Mapping and the application of GIS in many health related fields is becoming sophisticated and demonstrated as a valuable tool for providing evidence to guide strategies, but its application in MNH is lagging behind. The midwifery workforce assessments sought to integrate the capacity and added value of GIS technology and the approaches outlined here for population, age group, pregnancy, birth and facility mapping to produce gridded surfaces, with each 100 m by 100 m grid cell providing an estimate of the number of people, live births, and pregnancies within it. Such datasets provide exceptional flexibility in terms of enabling summarization to any level required. This may include, for example: (i) summing all grid square estimates within district boundaries to provide district-level estimates of number of pregnancies, (ii) usage of a map of urban areas overlaid onto the gridded data to provide per-city estimates of number of pregnancies, or urban rural proportions, and (iii) integration of the gridded datasets with health facility locations and road network data within travel models to quantify numbers of pregnant women residing at more than two hours from a comprehensive EmONC facility. In each of these example cases, simple national averages that do not account for subnational geography cannot reveal the spatial heterogeneities that exist in this way.

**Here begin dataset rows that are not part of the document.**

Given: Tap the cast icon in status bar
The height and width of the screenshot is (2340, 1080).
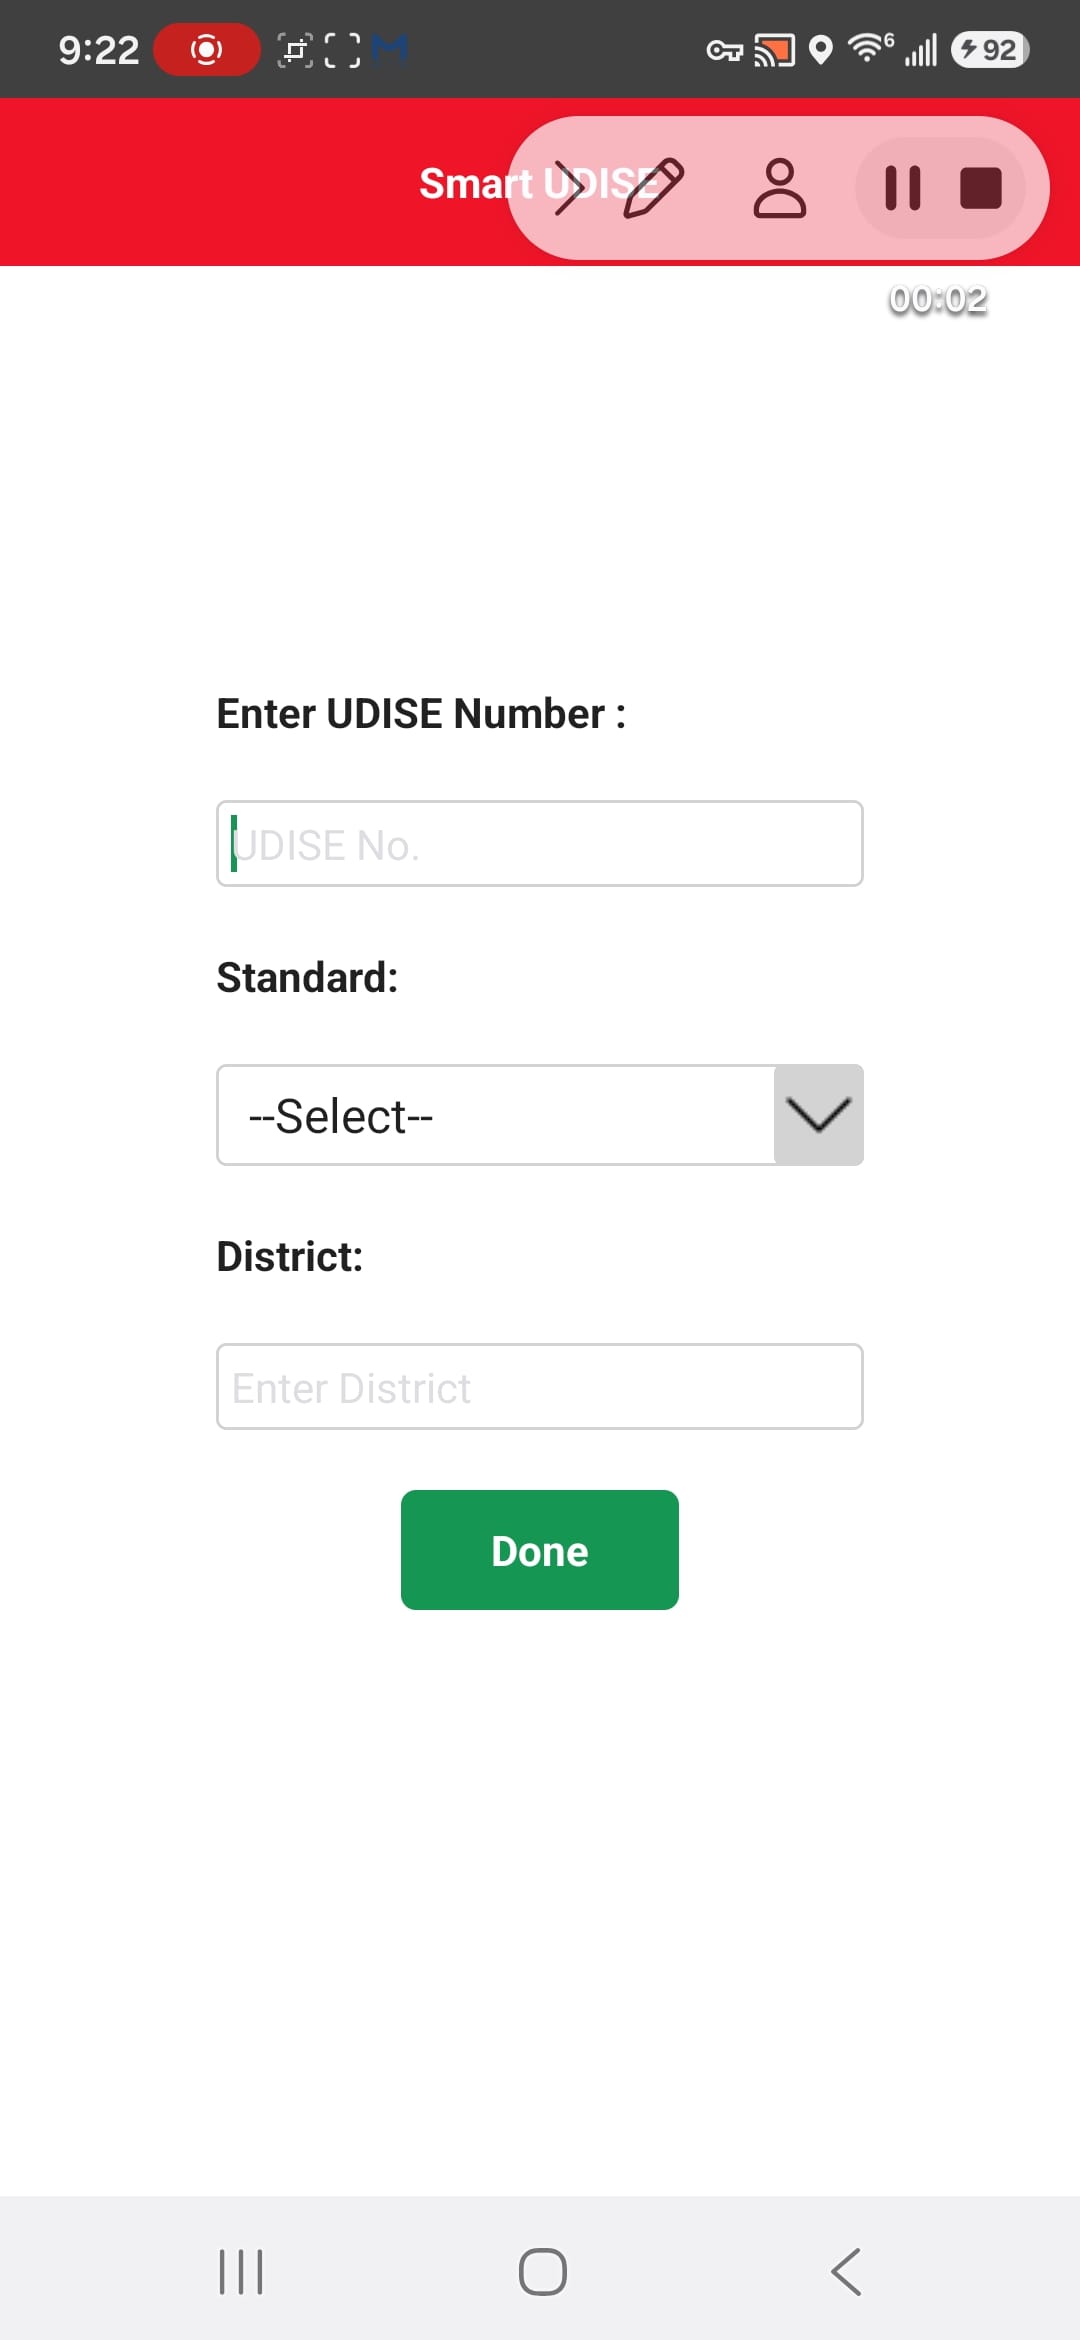Looking at the screenshot, I should 774,50.
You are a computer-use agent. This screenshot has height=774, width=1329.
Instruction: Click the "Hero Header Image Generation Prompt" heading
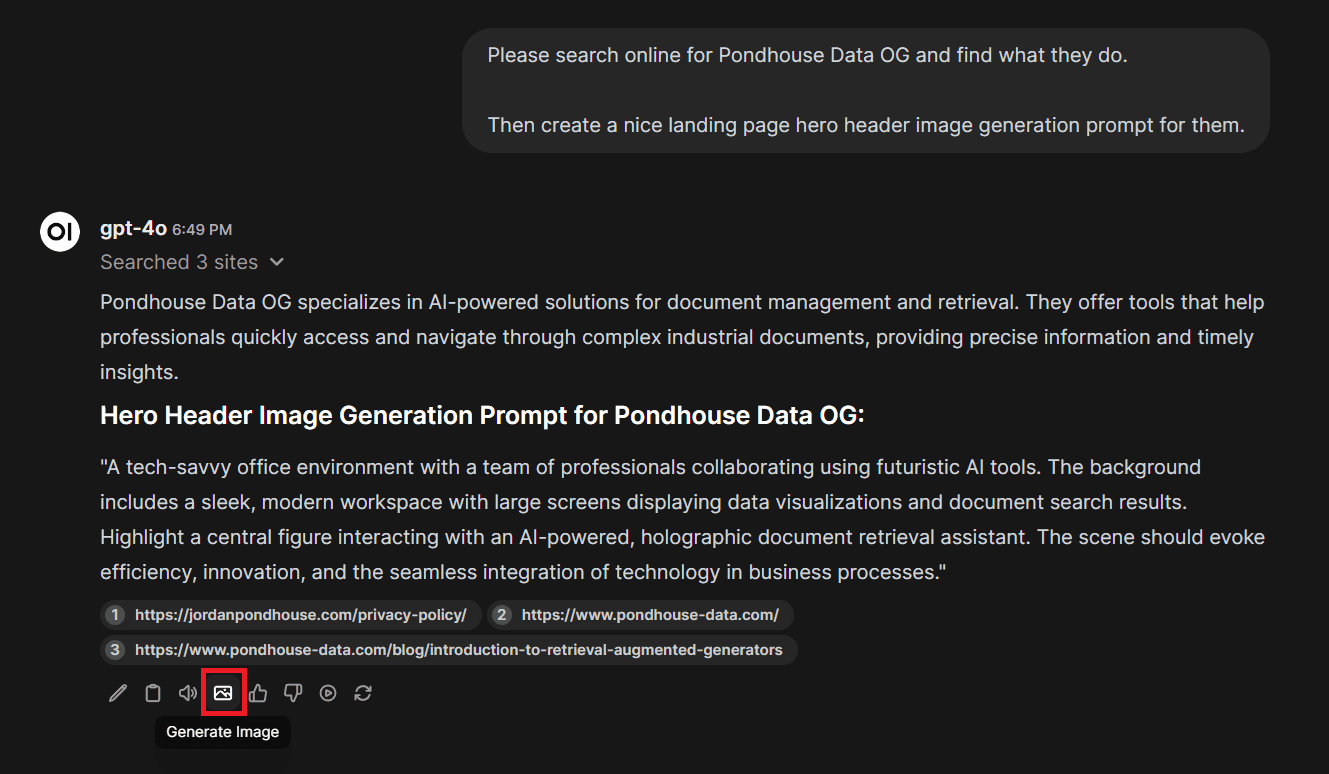click(x=482, y=415)
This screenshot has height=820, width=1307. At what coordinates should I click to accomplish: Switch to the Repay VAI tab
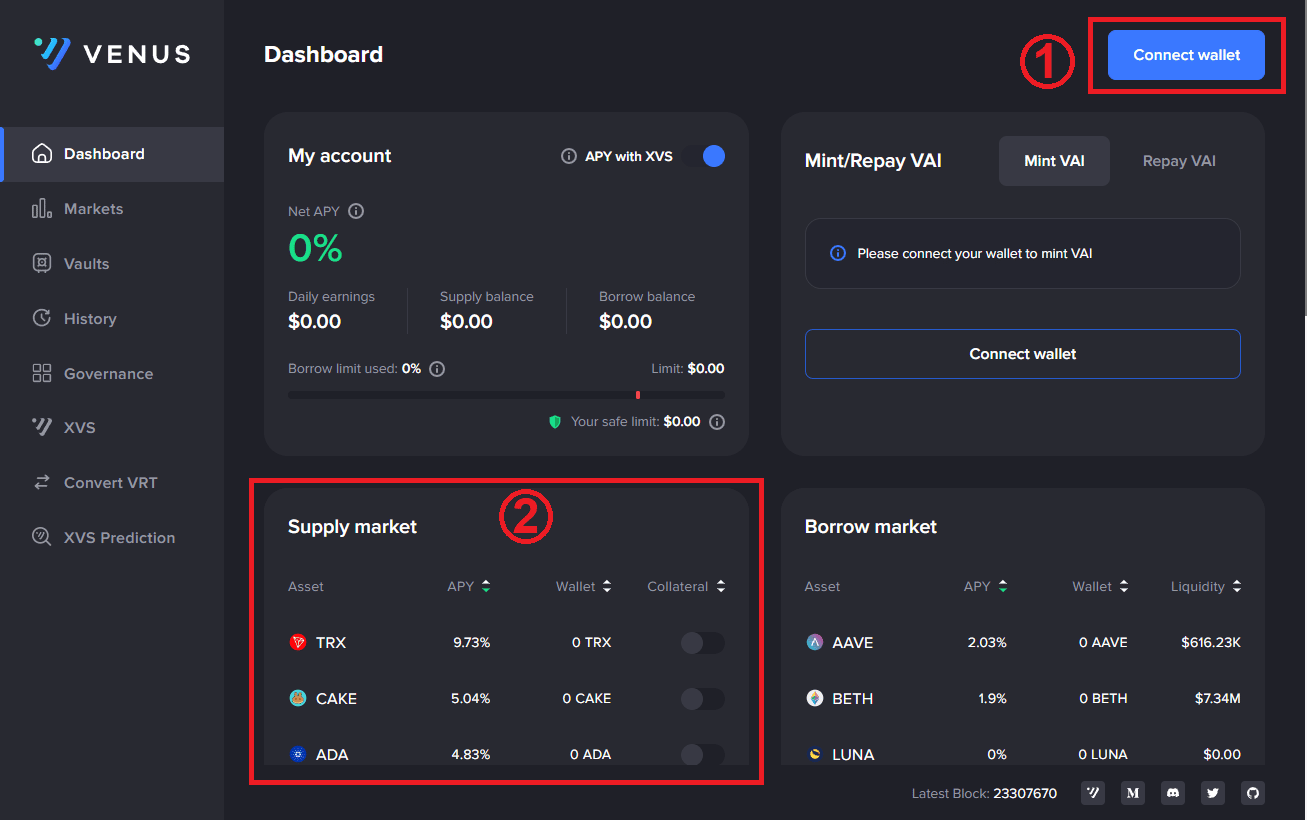coord(1179,160)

While it has been shown that accounting for sub-national heterogeneity in population attributes likely results in significant improvements in the accuracy of health metrics , it is clear that many sources of uncertainty and error remain. Primarily, it is clear that uncertainties in the output maps increase and accumulate at each stage of the process. While the location and number of total people and women of childbearing age subgroup are known with a relatively good degree of precision, the subnational variations in birth rates are less precisely known, while subnational information on pregnancies, abortions and stillbirths do not currently exist. This means for pregnancies, a reliance on the assumption of no spatial variation within a country on rates of stillbirths and abortions through the use of national-level estimates . Further, all of the census and survey-based data used here are subject to various sources of error and bias, many of which have been well-documented [33, 38, 39], while the underlying WorldPop population datasets also contain uncertainties . It is also clear that the sampling frames used in undertaking the DHS surveys mean that uncertainties exist in defining sub-national urban/rural ASFRs, with sample sizes becoming relatively small when summarizing at such levels. Nevertheless, the resultant ASFRs do still match closely with what is known about regional and urban–rural differences in each of the countries, with lower rates in urban areas and the highest rates in the most isolated and deprived rural areas of each country (Figure 3). Like most other population parameters reported for administrative polygons, the population, age, sex and fertility rate data used here are also subject to the modifiable areal unit problem, i.e. that summary measures are influenced by the administrative boundaries that they are reported at . Finally, as highlighted in the methods section, assessments of geographical access to care could be improved through the modelling of travel times, rather than simple straight-line distances.
There is clearly a need to more rigorously quantify the uncertainties inherent in spatial demographic datasets , such as those presented here to better communicate the spatial variations in reliability of input datasets and guide prioritization of additional data collection, and future work will aim to tackle this. The advancement of theory, increasing availability of computation, and growing recognition of the importance of robust handling of uncertainty have all contributed to the emergence in recent years of new, sophisticated approaches to the large-scale modeling and mapping of disease based on geostatistics (e.g. ) and small area estimation , but such methods have yet to cross over to the spatial demographic databases with which such maps are used. The regular availability of new national household surveys means that more contemporary data is continually becoming available to aid in updating and improving the accuracy of the datasets presented here, and future steps will involve the development of semi-automated systems that can rapidly adapt to new incoming data and integrate them into the output spatial datasets, alongside robust methods to account for temporal differences . Further, the linkage of these pregnancy datasets with the location of health facilities and spatial models of travel time will enable improved estimates of the spatial coverage of healthcare to be made.
Despite the limitations and caveats above the results in all four countries provide new intelligence on disaggregated population needs for MNH services and are informing the policy discourses on the distribution of health facilities and health personnel who provide MNH/midwifery services. However, not all countries maintain an accurate, current list of EmONC facilities with georeferenced codes and even fewer maintain a live database on the number, type, competency and skill levels of health personnel per facility. The absence of this basic information therefore diminishes the ability to conduct detailed analysis of supply-side constraints to respond to population need. Improvements in human resource information systems are critically needed and if linked to facility GIS codes would lead to new insights on accessibility to a skilled and competent health worker. Additionally we recognise that comparing need to supply means that we are missing an important step: women’s demand for and utilisation of MNH/midwifery services. In all four countries, coverage of antenatal care, skilled attendance at birth and postnatal care is variable, with significant difference between urban/rural areas and socio-economic quintiles. Barriers to access care are therefore beyond the geographical location of services and require triangulation with other sources of data to appreciate the realities that women experience in seeking, accessing and affording quality care during pregnancy, birth and the post-natal periods.